The beltwaytarians will never admit this, for to do so is to dispute the state's false version of the "Civil War" and its consequences, and they are far too politically correct to do so. It was Woodrow Wilson who, in his book, Constitutional Government in the United States (p. 178), celebrated the fact that the North's victory in the "Civil War" brought about the practice of the Supreme Court being the sole arbiter of the constitutionality of federal legislation. "The War between the States established . . . this principle, that the federal government is, through its courts, the final judge of its own powers," Wilson wrote.
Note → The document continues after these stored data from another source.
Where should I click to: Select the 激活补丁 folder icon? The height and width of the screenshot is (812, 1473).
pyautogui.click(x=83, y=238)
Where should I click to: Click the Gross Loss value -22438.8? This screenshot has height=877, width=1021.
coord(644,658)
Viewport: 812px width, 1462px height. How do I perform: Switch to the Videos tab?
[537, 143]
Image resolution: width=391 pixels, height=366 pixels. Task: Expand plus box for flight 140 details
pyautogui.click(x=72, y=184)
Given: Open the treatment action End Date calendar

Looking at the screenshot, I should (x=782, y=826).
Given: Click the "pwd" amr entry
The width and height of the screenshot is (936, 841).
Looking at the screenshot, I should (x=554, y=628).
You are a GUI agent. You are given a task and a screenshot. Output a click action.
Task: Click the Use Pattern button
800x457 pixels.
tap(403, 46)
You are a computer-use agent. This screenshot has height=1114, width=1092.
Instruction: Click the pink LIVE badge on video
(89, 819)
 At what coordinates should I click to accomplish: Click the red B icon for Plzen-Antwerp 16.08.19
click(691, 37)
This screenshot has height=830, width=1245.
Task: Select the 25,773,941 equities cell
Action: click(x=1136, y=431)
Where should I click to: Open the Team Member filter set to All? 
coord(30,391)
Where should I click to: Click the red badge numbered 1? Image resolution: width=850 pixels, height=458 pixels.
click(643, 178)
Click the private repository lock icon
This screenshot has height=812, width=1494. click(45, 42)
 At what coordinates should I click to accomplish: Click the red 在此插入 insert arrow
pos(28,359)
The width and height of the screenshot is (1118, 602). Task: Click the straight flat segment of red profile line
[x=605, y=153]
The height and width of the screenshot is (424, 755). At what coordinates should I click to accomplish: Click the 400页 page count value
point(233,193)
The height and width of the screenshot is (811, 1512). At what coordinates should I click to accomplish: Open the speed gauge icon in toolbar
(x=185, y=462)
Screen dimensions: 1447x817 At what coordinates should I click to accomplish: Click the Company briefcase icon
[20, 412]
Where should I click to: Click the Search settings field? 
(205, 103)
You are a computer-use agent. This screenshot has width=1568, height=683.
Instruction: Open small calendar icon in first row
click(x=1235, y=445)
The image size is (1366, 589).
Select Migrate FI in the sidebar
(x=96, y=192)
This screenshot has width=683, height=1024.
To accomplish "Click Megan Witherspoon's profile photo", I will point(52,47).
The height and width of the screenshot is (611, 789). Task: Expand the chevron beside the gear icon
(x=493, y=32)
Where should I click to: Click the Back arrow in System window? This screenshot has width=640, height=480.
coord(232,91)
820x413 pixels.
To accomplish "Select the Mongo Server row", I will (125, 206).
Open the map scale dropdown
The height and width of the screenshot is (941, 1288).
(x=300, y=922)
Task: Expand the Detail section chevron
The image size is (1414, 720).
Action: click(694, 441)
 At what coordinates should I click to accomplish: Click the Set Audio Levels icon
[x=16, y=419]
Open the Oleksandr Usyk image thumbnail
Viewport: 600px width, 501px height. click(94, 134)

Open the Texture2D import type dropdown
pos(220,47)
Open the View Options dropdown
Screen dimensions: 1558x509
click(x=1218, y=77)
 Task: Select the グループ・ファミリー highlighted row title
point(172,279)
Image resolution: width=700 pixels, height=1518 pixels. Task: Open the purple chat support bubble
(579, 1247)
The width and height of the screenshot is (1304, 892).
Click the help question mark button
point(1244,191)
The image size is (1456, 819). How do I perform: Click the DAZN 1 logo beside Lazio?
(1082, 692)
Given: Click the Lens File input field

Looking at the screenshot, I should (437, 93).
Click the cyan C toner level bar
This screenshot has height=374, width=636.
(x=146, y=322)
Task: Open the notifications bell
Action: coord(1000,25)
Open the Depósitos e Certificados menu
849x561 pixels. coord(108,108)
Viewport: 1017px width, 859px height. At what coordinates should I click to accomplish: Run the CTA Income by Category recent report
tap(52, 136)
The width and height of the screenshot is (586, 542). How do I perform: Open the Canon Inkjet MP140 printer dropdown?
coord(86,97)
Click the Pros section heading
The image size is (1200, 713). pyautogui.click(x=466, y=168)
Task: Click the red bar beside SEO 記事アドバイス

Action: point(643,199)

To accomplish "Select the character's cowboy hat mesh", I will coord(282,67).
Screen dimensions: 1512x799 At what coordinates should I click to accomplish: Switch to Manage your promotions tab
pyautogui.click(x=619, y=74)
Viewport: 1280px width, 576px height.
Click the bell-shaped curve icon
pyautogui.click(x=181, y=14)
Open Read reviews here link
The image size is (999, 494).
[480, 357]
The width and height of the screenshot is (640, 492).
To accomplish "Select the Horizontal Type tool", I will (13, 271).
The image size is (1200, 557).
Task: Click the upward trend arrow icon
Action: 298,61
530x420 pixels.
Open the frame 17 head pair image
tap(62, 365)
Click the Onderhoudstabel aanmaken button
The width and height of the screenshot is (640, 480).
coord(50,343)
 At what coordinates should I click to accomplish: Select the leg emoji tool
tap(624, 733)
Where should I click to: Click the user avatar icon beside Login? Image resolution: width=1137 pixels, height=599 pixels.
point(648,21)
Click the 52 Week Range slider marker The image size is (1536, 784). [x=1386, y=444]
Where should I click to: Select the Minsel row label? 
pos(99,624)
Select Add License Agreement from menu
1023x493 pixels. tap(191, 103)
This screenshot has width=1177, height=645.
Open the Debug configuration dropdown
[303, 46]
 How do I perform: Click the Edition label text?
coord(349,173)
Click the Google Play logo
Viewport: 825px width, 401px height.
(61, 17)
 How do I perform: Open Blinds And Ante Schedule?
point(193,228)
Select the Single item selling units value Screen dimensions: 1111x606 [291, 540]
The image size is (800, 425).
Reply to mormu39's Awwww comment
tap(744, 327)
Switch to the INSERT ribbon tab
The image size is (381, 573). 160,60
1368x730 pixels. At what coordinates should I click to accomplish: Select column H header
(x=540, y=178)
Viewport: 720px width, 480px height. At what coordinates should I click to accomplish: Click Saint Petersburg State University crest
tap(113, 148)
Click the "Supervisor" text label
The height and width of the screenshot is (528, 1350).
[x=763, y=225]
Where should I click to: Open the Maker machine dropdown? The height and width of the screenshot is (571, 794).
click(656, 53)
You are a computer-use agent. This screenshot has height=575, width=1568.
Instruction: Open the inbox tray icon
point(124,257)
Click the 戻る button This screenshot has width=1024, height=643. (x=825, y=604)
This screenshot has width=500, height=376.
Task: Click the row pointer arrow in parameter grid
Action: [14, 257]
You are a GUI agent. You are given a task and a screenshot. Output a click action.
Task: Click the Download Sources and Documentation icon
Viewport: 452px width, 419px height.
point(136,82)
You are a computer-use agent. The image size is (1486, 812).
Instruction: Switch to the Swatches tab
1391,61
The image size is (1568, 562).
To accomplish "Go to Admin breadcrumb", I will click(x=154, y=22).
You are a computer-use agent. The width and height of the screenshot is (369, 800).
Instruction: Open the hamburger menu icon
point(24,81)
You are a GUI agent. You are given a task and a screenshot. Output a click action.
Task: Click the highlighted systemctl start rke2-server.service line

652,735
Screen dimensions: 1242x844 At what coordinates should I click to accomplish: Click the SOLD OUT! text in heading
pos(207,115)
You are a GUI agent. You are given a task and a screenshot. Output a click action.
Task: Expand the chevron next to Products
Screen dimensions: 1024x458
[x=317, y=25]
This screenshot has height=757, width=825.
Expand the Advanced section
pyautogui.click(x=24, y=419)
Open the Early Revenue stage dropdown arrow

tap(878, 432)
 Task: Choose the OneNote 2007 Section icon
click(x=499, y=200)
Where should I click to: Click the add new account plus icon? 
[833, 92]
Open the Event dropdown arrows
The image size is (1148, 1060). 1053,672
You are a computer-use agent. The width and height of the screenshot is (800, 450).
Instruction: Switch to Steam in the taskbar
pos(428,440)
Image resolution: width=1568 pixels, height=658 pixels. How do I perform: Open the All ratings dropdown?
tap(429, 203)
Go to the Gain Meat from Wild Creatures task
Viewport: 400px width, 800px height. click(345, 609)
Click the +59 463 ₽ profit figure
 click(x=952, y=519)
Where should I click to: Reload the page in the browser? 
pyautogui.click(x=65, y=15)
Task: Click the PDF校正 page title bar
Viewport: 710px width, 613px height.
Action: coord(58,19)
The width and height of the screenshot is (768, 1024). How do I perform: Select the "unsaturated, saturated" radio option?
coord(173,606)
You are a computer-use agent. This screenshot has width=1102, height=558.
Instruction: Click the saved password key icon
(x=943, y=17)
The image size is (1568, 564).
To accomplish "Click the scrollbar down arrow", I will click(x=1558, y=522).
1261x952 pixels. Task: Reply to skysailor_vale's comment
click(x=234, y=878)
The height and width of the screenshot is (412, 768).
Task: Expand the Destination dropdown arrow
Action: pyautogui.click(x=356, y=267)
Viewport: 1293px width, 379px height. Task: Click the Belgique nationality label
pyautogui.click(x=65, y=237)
The Jeffersonians never believed that a written constitution alone would be sufficient to restrain the tyrannical proclivities of the state. That's why Jefferson himself championed the rights of secession and nullification until his dying days. Read John C. Calhoun's Disquisition on Government if you are interested in an adult analysis of "constitutional government" and are not a cowardly beltway-area "libertarian" whose primary goal in life is to be "accepted" by the Washington establishment and the politically-correct totalitarian leftists in academe.